Boersma suspects that changes in the marine environment--including fishing, oil pollution, and climate change--may be factors in the steady decline in penguin numbers over the past dozen years. "When there's an oil spill, penguins end up taking it in the shorts," Boersma explains. "That's it for them. After an oil spill in 1991, my students and I walked more than 150 miles of beach in Patagonia and estimated that over 17,000 penguins had died from that one spill."

Climate change and overfishing can mean less available food for the penguins, which can also be devastating for younger penguins. "Penguins aren't very adept when they first start to hunt fish," explains Boersma. "It's important to have lots of food around so mistakes can be made."

As Boersma has been learning more about where penguins forage and migrate, she has been sharing her data with local officials, environmental organizations, and fisherman in Argentina in an effort to reduce conflicts between people and penguins. "At the heart of the problem is a conflict between humans as stewards of the world's resources and as insatiable consumers," she says.
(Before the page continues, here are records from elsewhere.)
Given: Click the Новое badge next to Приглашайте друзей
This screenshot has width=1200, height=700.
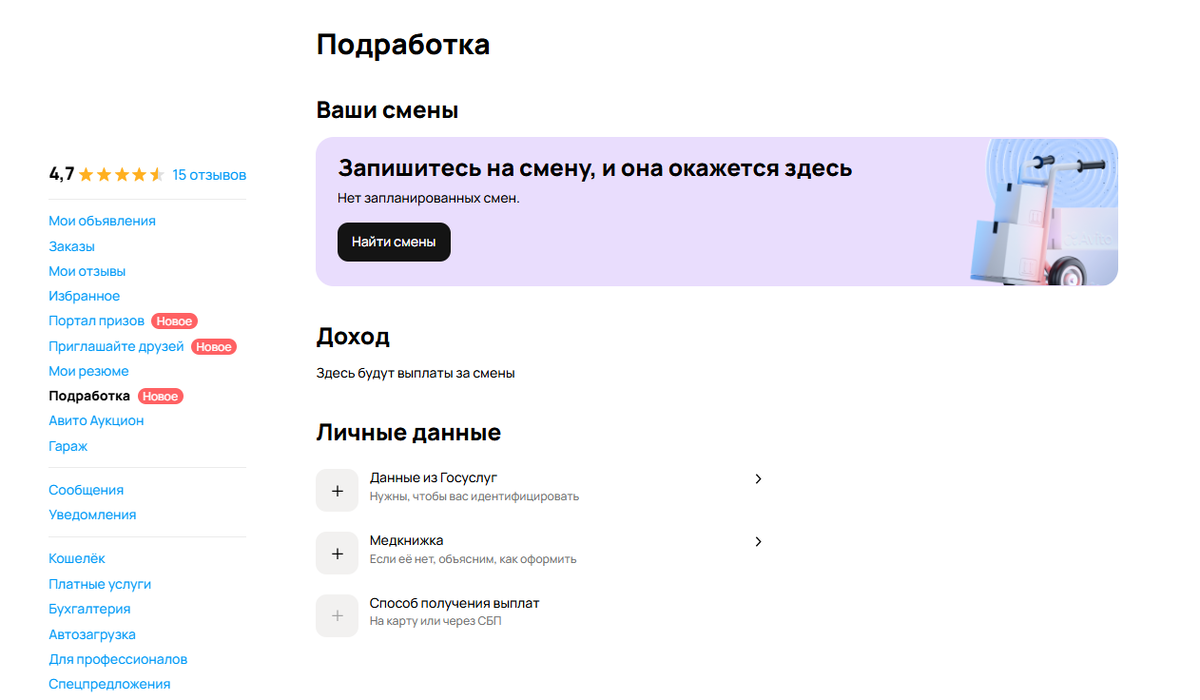Looking at the screenshot, I should pyautogui.click(x=214, y=346).
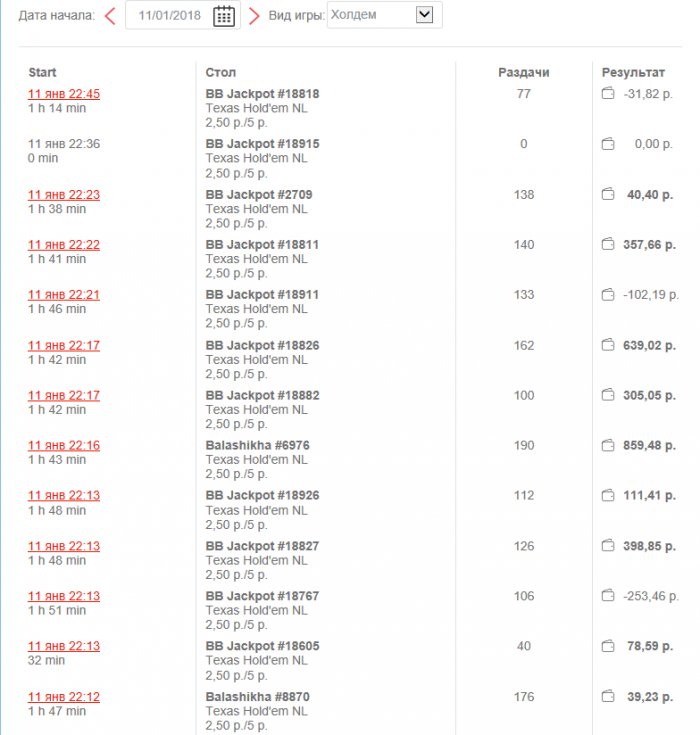Go to previous date with left arrow
The width and height of the screenshot is (700, 735).
[110, 15]
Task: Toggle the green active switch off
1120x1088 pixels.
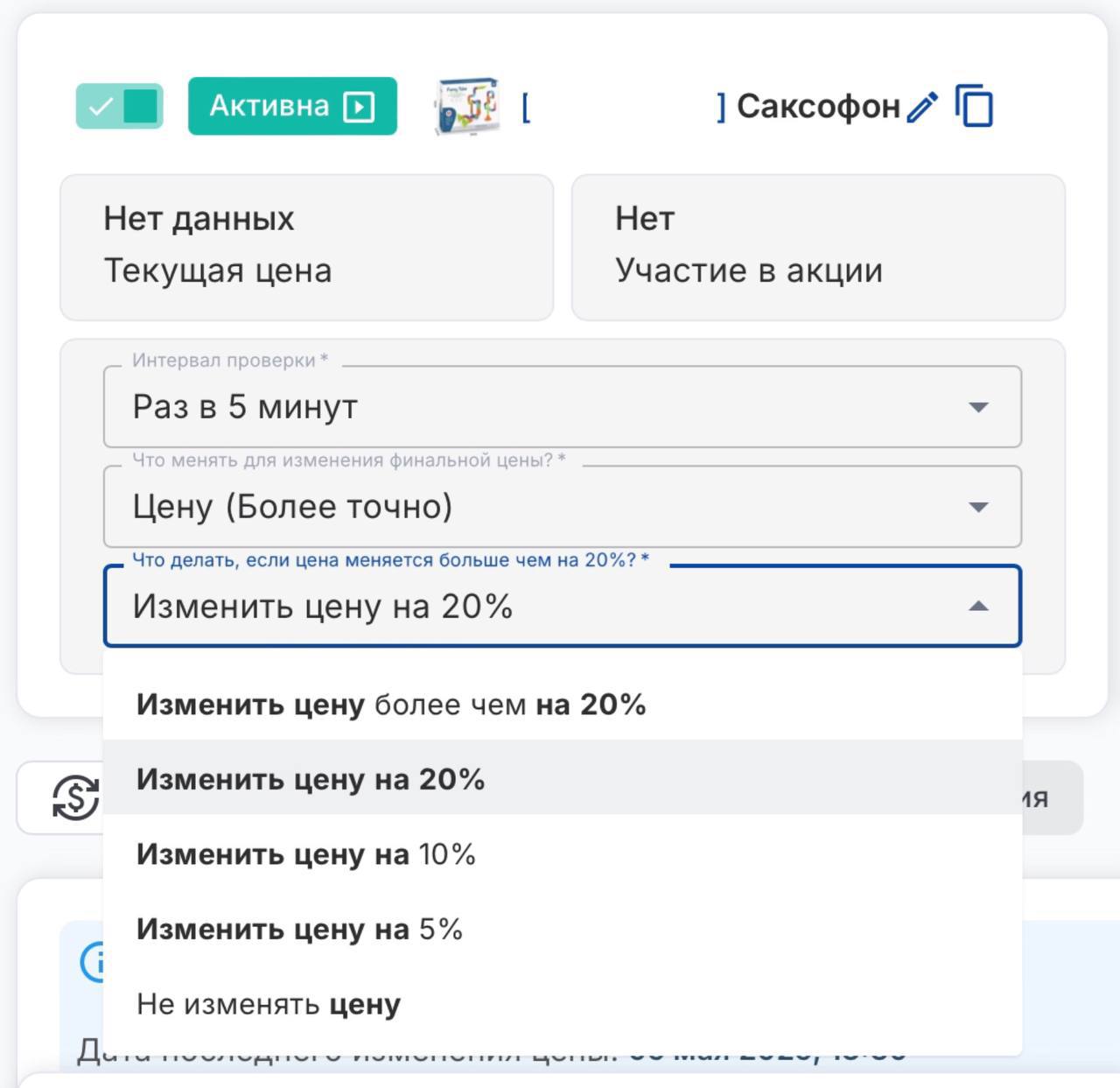Action: [120, 107]
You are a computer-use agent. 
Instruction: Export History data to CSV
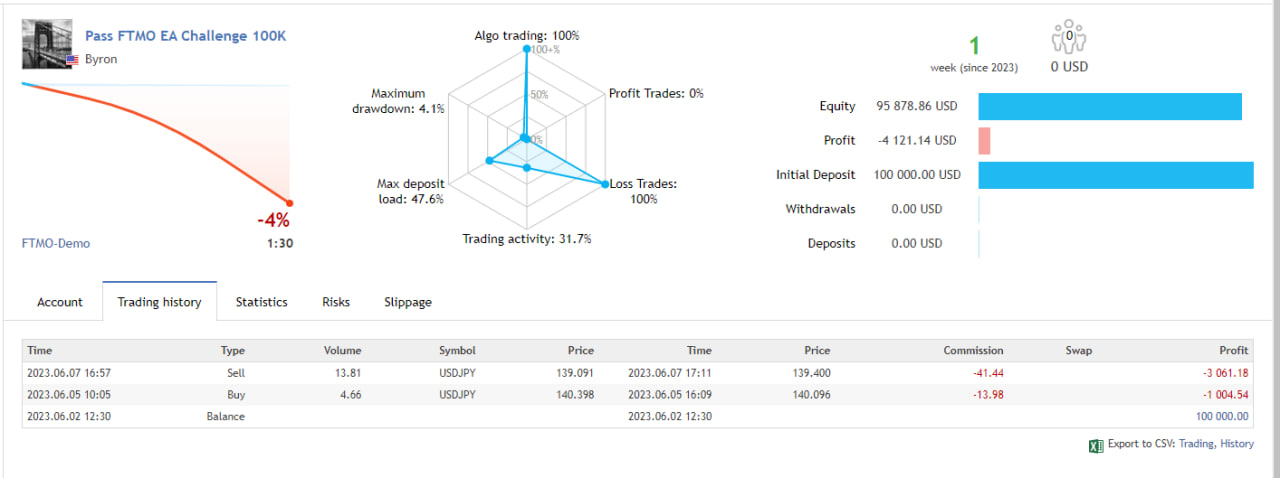(1236, 444)
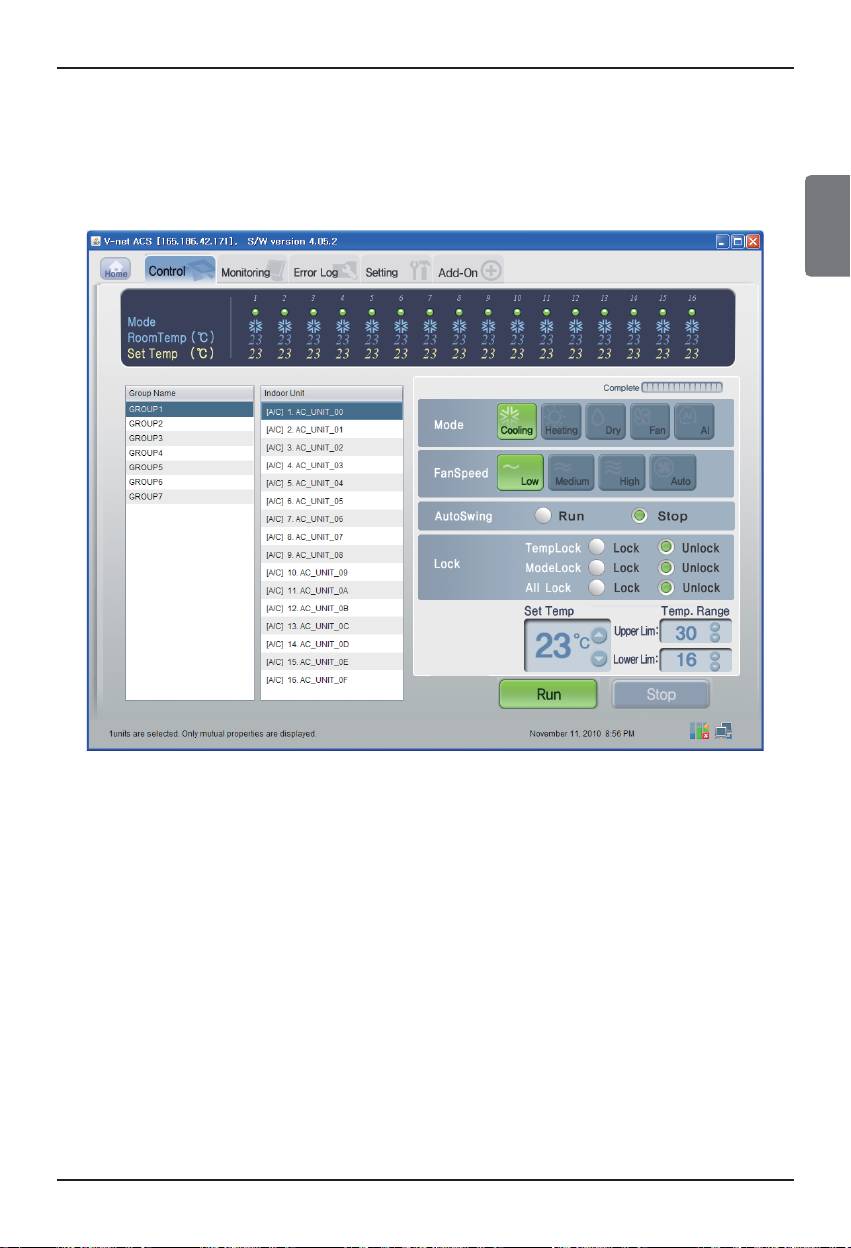
Task: Open the Monitoring tab
Action: pyautogui.click(x=246, y=272)
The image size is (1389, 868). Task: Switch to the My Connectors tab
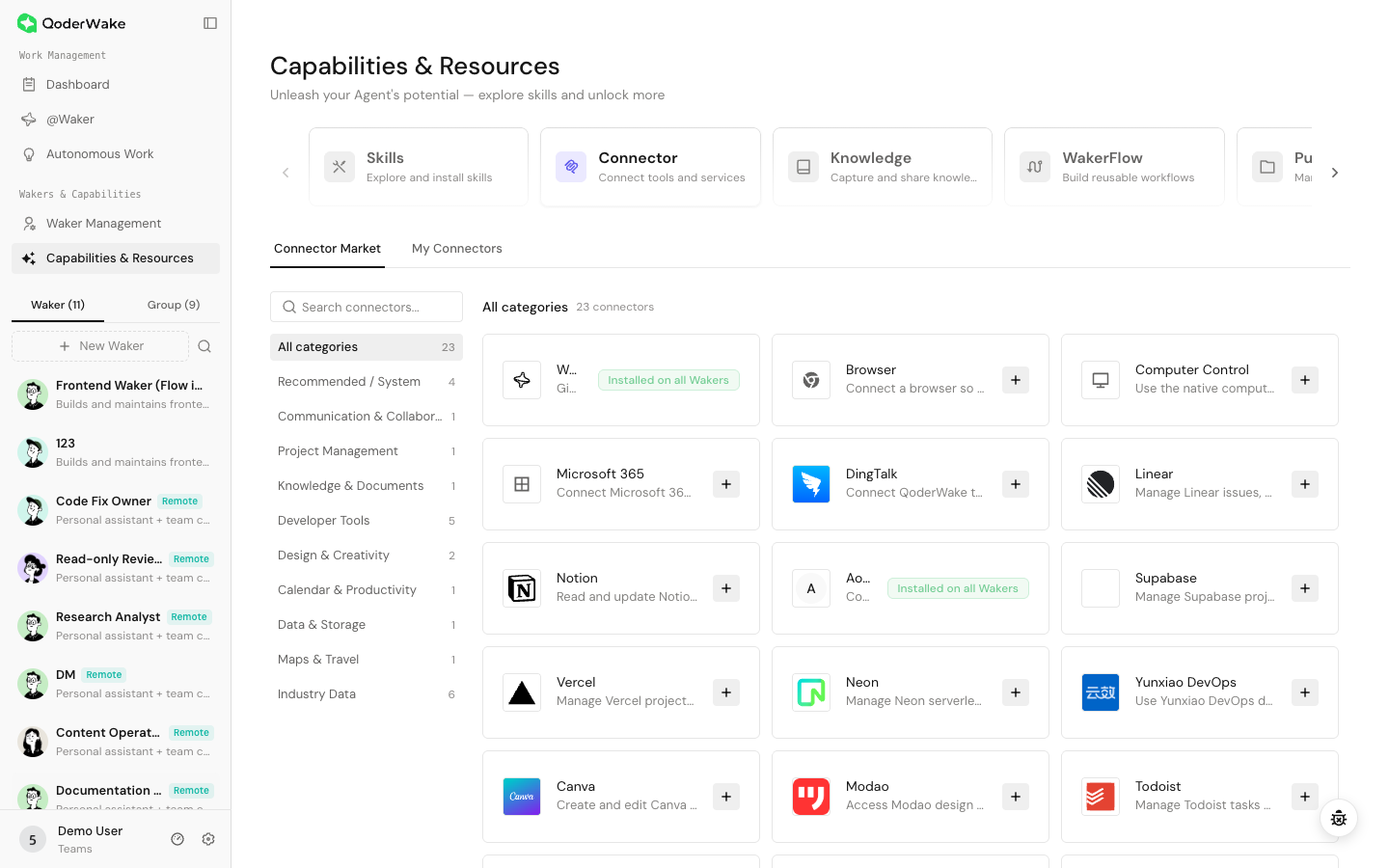click(457, 249)
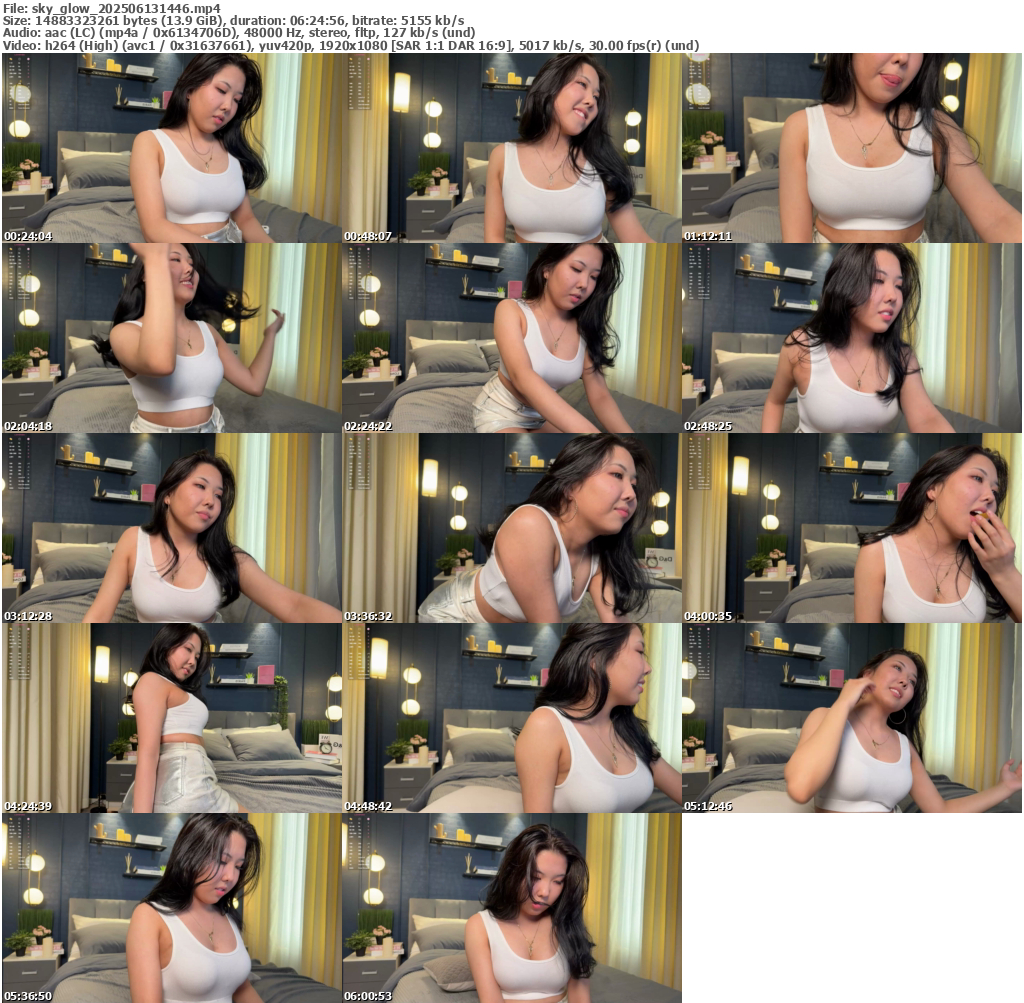Screen dimensions: 1024x1003
Task: Click the Size info line in header
Action: [x=232, y=20]
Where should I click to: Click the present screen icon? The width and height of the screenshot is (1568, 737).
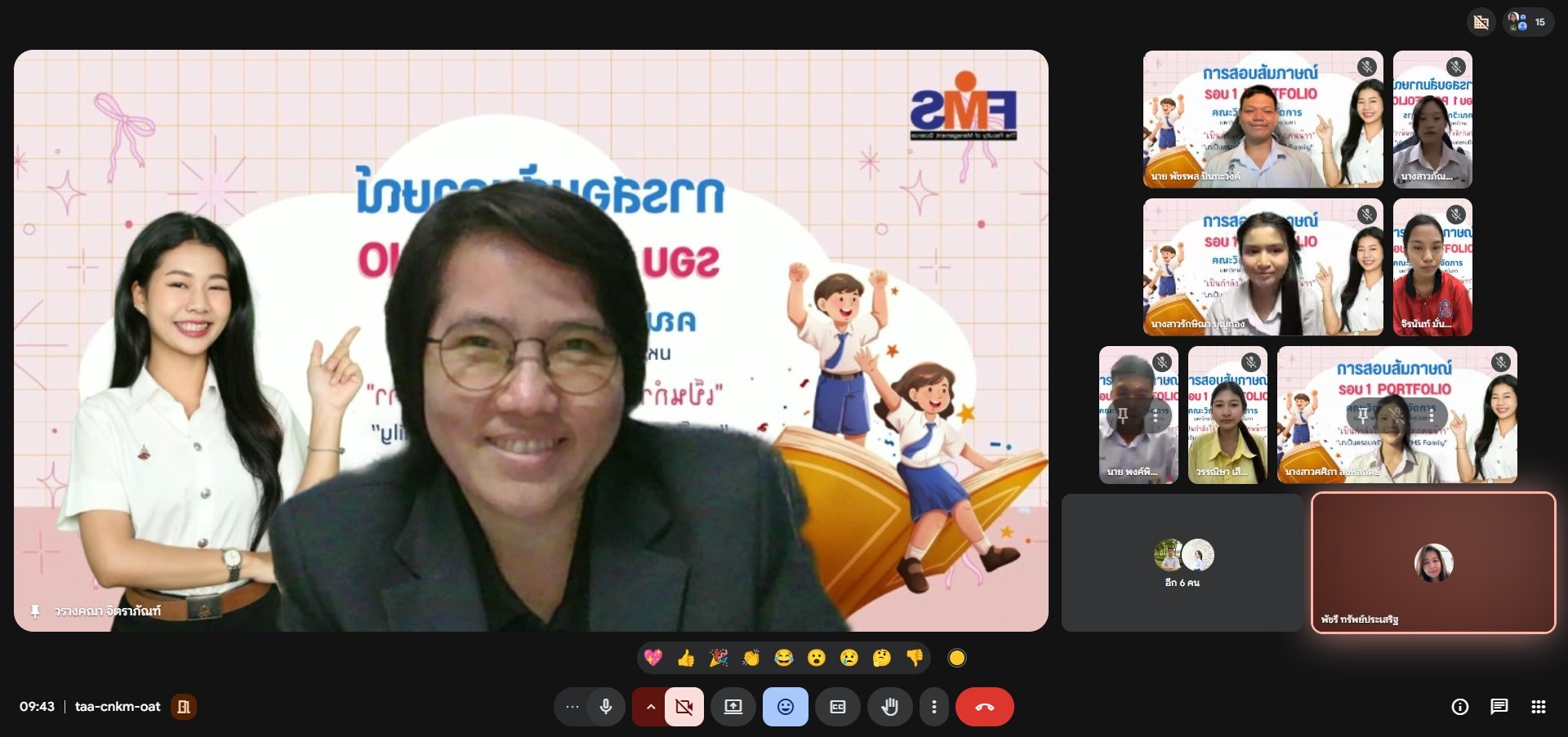coord(733,707)
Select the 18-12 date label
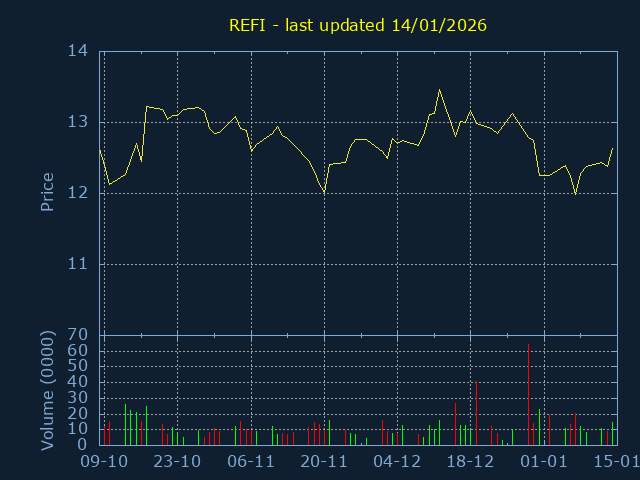This screenshot has height=480, width=640. click(x=471, y=462)
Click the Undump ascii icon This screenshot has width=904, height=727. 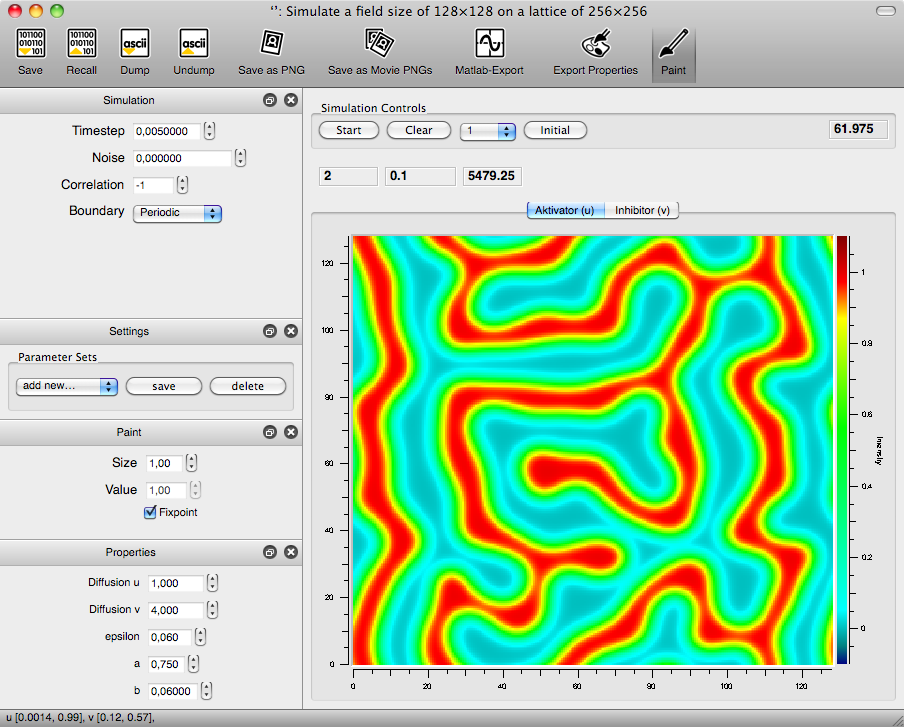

How the conflict will be resolved, and at what cost to penguins, remains unclear. But Boersma remains "cautiously optimistic" about the future of Magellanic penguins.

"I think penguins are fairly resilient," she explains. "And people like penguins. Popularity with people remains a key for penguin survival because some human restraint will be required to balance penguins' needs with human wants. We are often willing to give up something when we care about the animals affected. As long as people like penguins, I'll remain optimistic."